The second major argument in favor of calling Brutus a villain is the impact his plot against Caesar had on the subsequent history of the state. It is a well-documented fact that neither Roman citizens nor the population of Italy supported Brutus in his assassination. People loved Julius Caesar and appreciated his reforms. They would certainly prefer to have Caesar at power under any circumstances. This can easily be proved by the historical account of the mob’s rage when the news of Caesar’s assassination spread. Enraged citizens sought to kill the assassins so that the latter had to flee from Rome by underground tunnels. Roman citizens burnt their houses and demanded the lives of the conspirers (Plutarch, “The Life of Brutus”). Therefore, the assassination was not done in the interest of the state, but in the interest of the clique that was afraid of losing power. Besides, the murder of Caesar did not restore the republic as it was hoped. On the contrary, it marked the beginning of civil wars and, ironically, the subsequent establishment of the imperial rule. Had Brutus acted in a purely patriotic way, he would have killed Mark Antony too, who, in Cicero’s opinion, with his corruption was no less dangerous for the republic that Julius Caesar. However, Brutus did not wish to kill Mark Antony, his corruption in the government was not believed something worth killing (McCarty 72).

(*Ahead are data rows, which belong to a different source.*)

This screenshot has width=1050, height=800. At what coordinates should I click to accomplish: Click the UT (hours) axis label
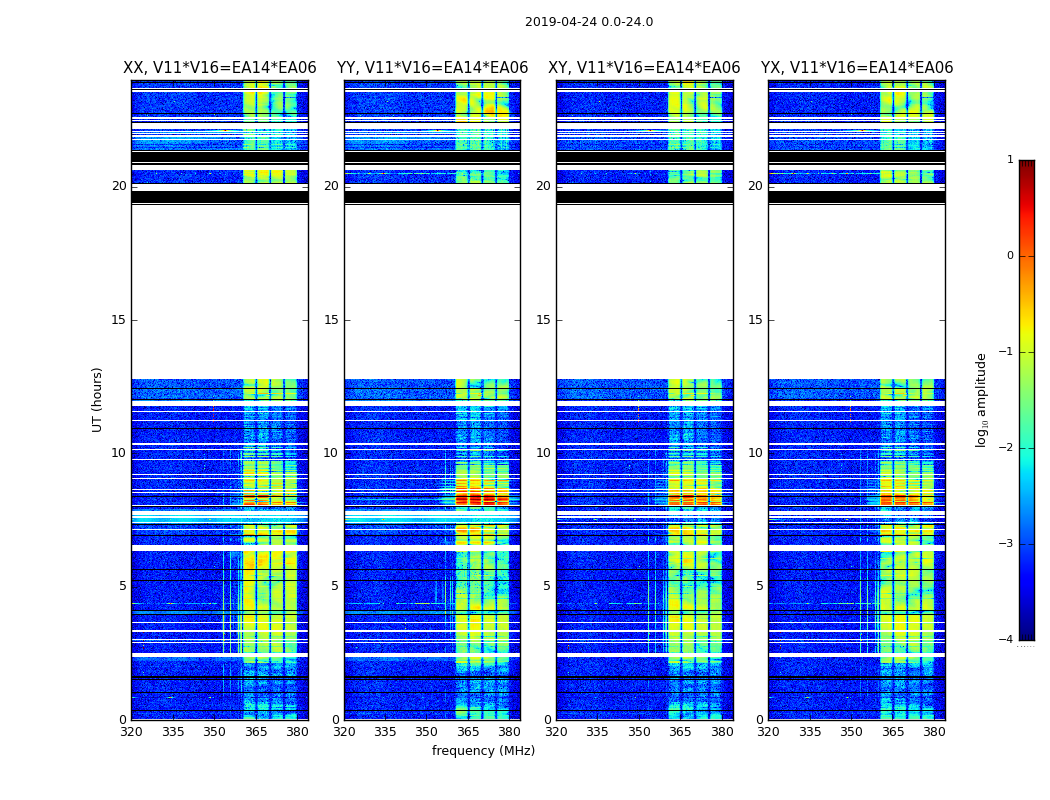click(x=97, y=400)
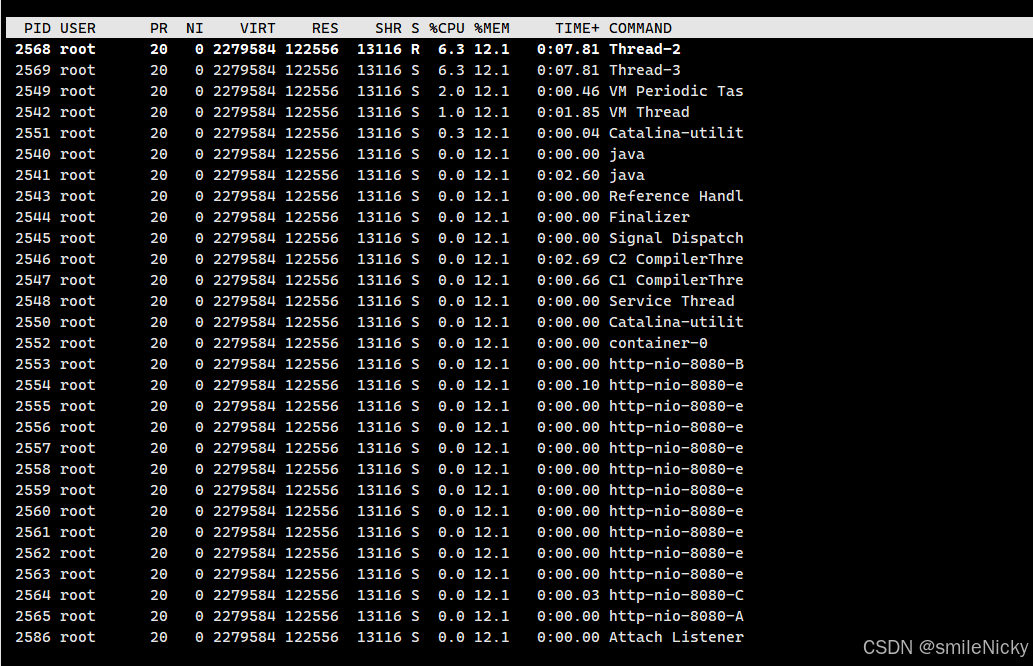
Task: Click the C2 CompilerThre command
Action: coord(675,259)
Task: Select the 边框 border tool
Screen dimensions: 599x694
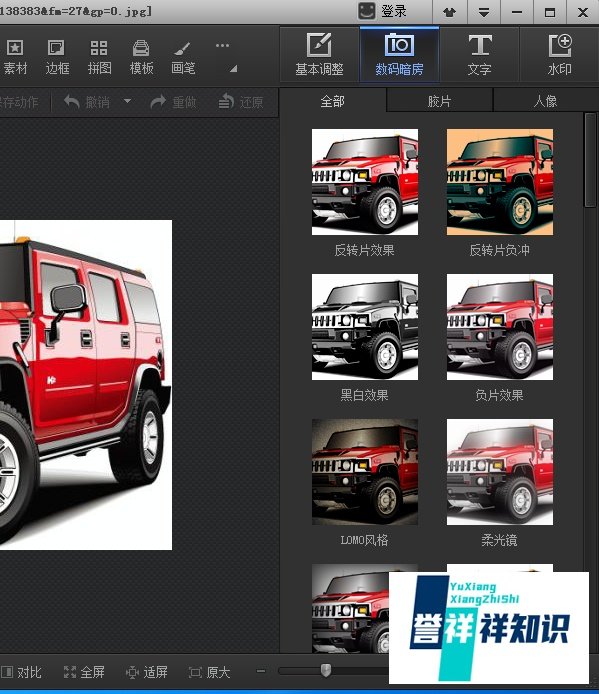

In conclusion, the prevailing motives that guided Brutus in his taking part in the assassination of his benefactor were mostly subjective. In particular, Brutus was led by his self-love and envy rather than patriotic feelings. Besides, his personal dislike of Caesar could have equally contributed to his decision to kill him. Along with the recognition of the futility of Brutus’s plot in the history of the Roman republic, this factor is objective enough to rely on while claiming that Brutus indeed was a villain.